Современником Пиндара был Эсхил, старший из трех крупнейших поэтов-трагиков. Остальные двое, Софокл и Еврипид, родились несколько позже; самый поздний из них, Еврипид, умер в конце V в. до н. э. За исключением «Персов» Эсхила, прославляющих победу греков над персами при Саламине, все трагедии основаны на мифологических сюжетах. Вместе с гомеровскими «Илиадой» и «Одиссеей» эти произведения составляют главнейший корпус источников, из которых мы черпаем наши знания об античной мифологии.

К мифам часто обращаются великий древнегреческий комедиограф Аристофан, живший на рубеже V–IV вв. до н. э., а также два великих писателя — Геродот, «отец истории», первый европейский историк, современник Еврипида, и философ Платон, принадлежащий следующему поколению.

На середину III в. до н. э. приходится творчество александрийских поэтов, названных так потому, что в этот период центр греческой литературы перемещается из Греции в Александрию Египетскую. Аполлоний Родосский пространно повествует о походе аргонавтов за золотым руном, попутно подключая ряд других мифов. И он, и трое других александрийцев, также осваивавших мифологическую ниву, — поэты-буколики Феокрит, Бион и Мосх — утратили простоту Гесиодовой и Пиндаровой веры в богов и оставили далеко позади глубину и торжественность религиозных воззрений великих трагиков, однако до фривольности Овидия все же не дошли.

Значительный вклад в обработку мифологических сюжетов вносят два автора, творившие во II в. н. э., — римлянин Апулей и грек Лукиан. Всем нам знакомый миф об Амуре и Психее присутствует только у Апулея, напоминающего писательской манерой Овидия. Лукиан же самобытен и не похож ни на кого. Он высмеивает богов. В его время они стали объектом сатиры. Однако это не мешает Лукиану мимоходом сообщать нам массу ценных сведений.

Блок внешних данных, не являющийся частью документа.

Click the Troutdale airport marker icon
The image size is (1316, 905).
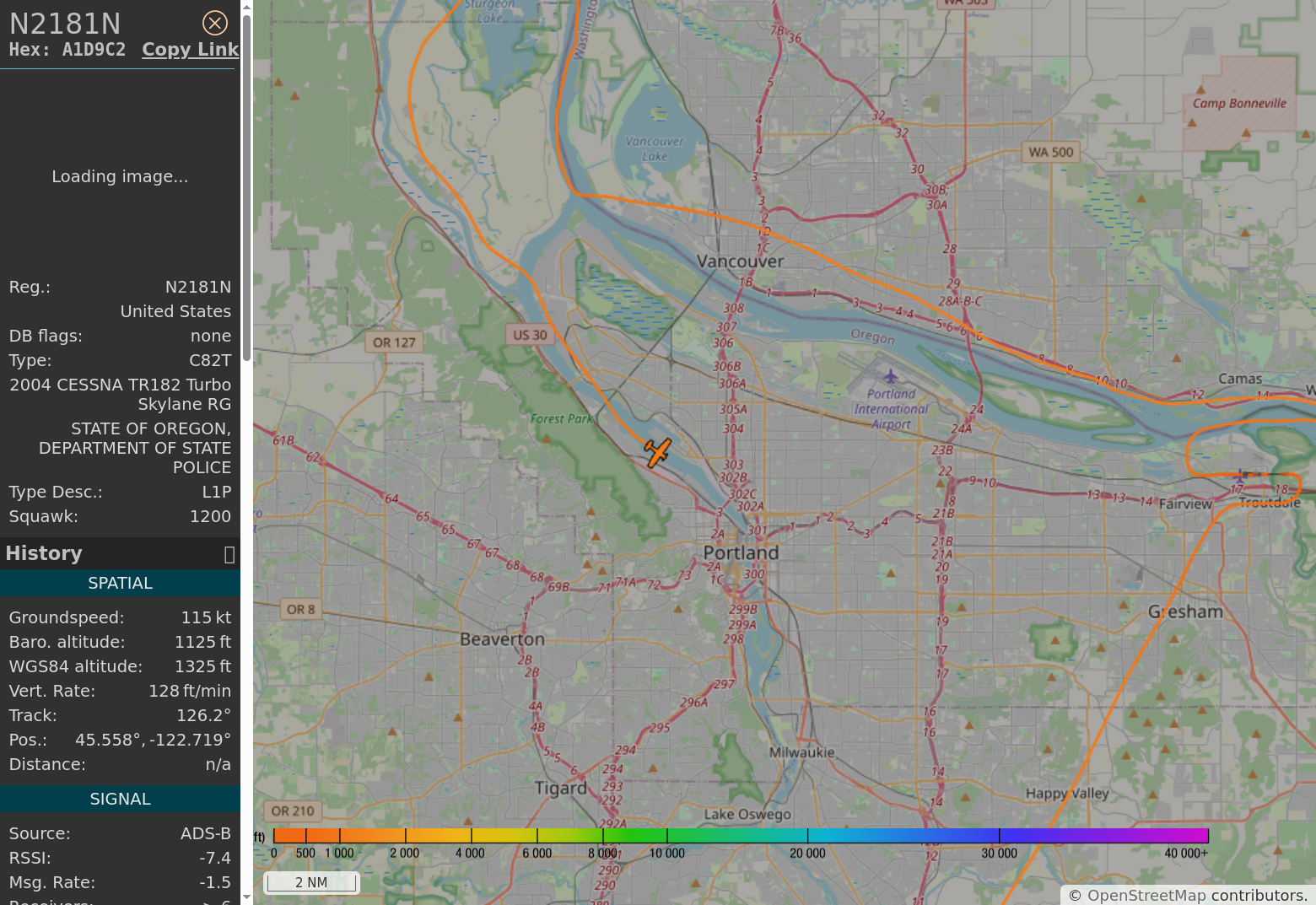coord(1239,476)
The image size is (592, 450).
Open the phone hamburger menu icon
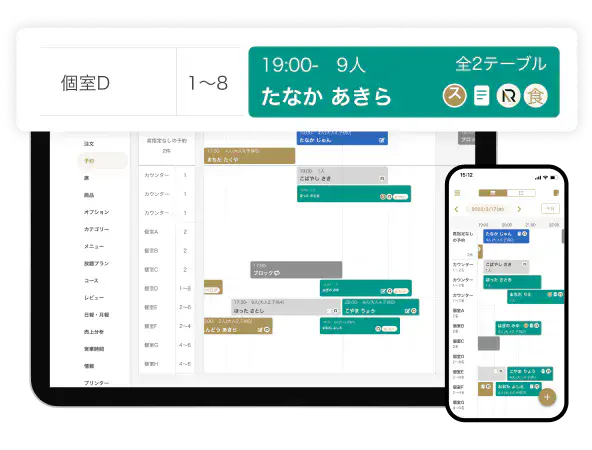click(x=457, y=193)
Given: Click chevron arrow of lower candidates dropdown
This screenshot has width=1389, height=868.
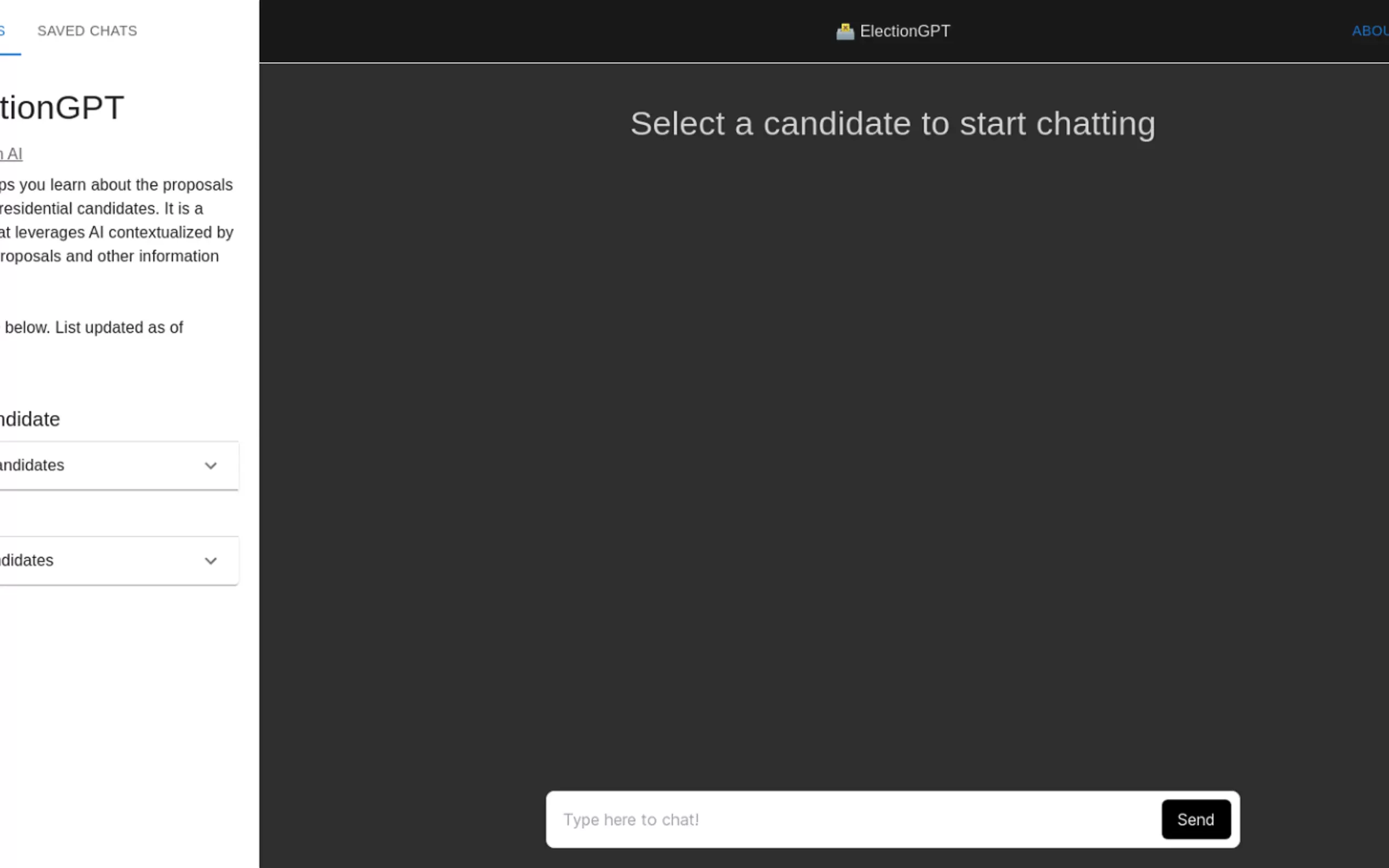Looking at the screenshot, I should point(211,561).
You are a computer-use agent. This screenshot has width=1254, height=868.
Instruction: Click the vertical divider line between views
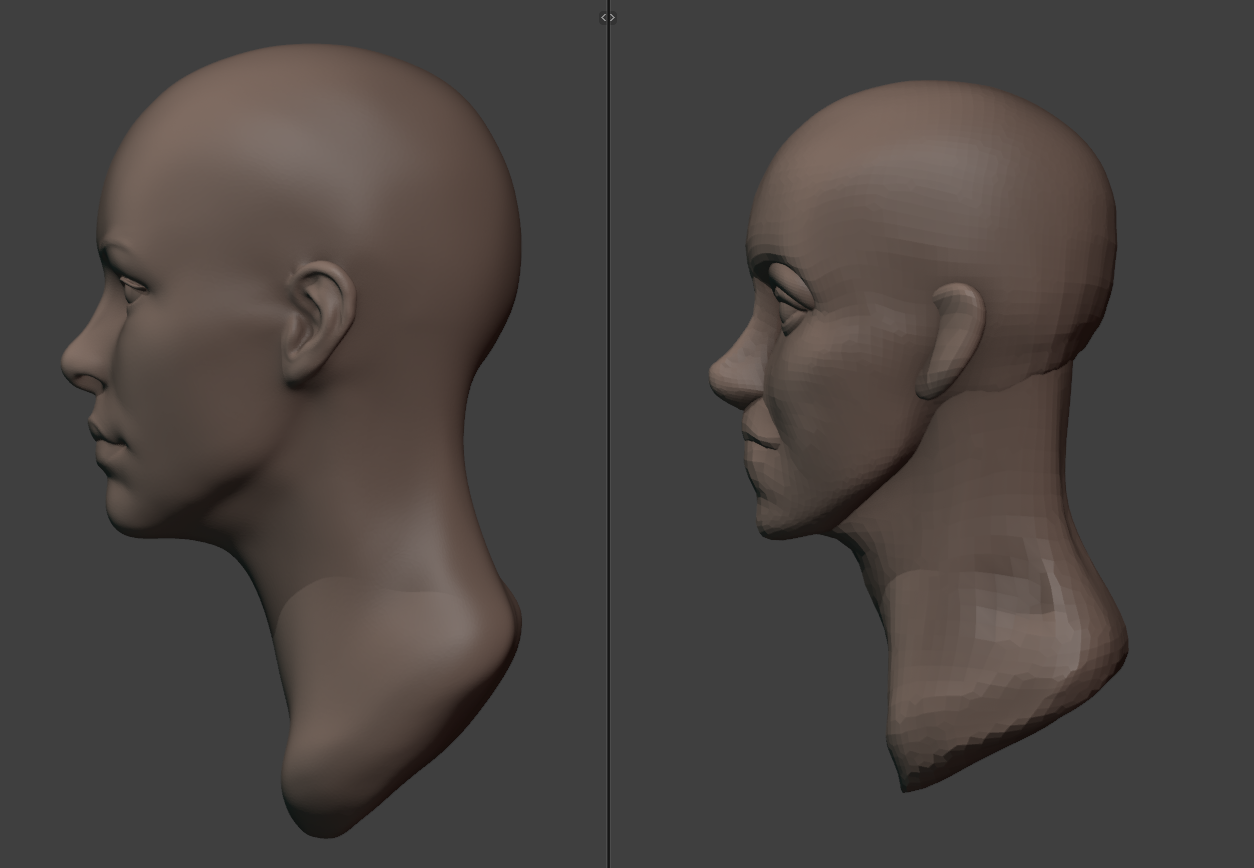coord(608,450)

Еще один грек, Аполлодор[13], делит с Овидием звание самого всеохватного из древних сочинителей, но в отличие от римского поэта он пишет слишком пресно и скучно, поскольку чрезмерно привержен фактам. В какую эпоху жил Аполлодор, вопрос спорный. Исследователи датируют его творчество в широком временном диапазоне — от I в. до н. э. до IX в. н. э. По мнению английского ученого Джеймса Джорджа Фрэзера, этот писатель принадлежит либо к I, либо ко II в. н. э.

Греку Павсанию, увлеченному путешественнику и автору первого в истории путеводителя, всегда находилось что сказать о мифологических событиях, связанных с местами, которые ему довелось посетить. Притом что жил Павсаний во II в. н. э., всем сюжетам он верит безоговорочно и пересказывает их с абсолютной серьезностью.

Особняком среди римских писателей стоит Вергилий. В историческую подлинность мифов он верит не больше своего современника Овидия, но находит в них психологическую правду и знание человеческой природы. Ему, как никому другому со времен греческих трагиков, удается вдохнуть жизнь в образы своих мифологических персонажей.

К мифам обращались и другие римские поэты. Несколько сюжетов есть у Катулла, частые ссылки на мифы встречаются у Горация, но ни тот ни другой для мифологии не примечательны. Для римлян все эти истории не более чем предания глубокой старины, смутные тени далекого прошлого. Лучшие проводники в мир греческой мифологии — греческие авторы, верившие в то, о чем писали.

Часть I. Боги. Сотворение мира. Первые герои


I. Боги

Туманные осколки древней славы,

Останки бренные божественного сонма,

Хранящие дыханье родины далекой —

Навеки канувших чертогов облачных Олимпа[14].

Греки считали, что не боги создали вселенную, а как раз наоборот — вселенная сотворила богов. Сначала появились Мать-Земля и Отец-Небо. Они-то и стали прародителями остальных божеств: детьми их были титаны, а внуками — олимпийские боги.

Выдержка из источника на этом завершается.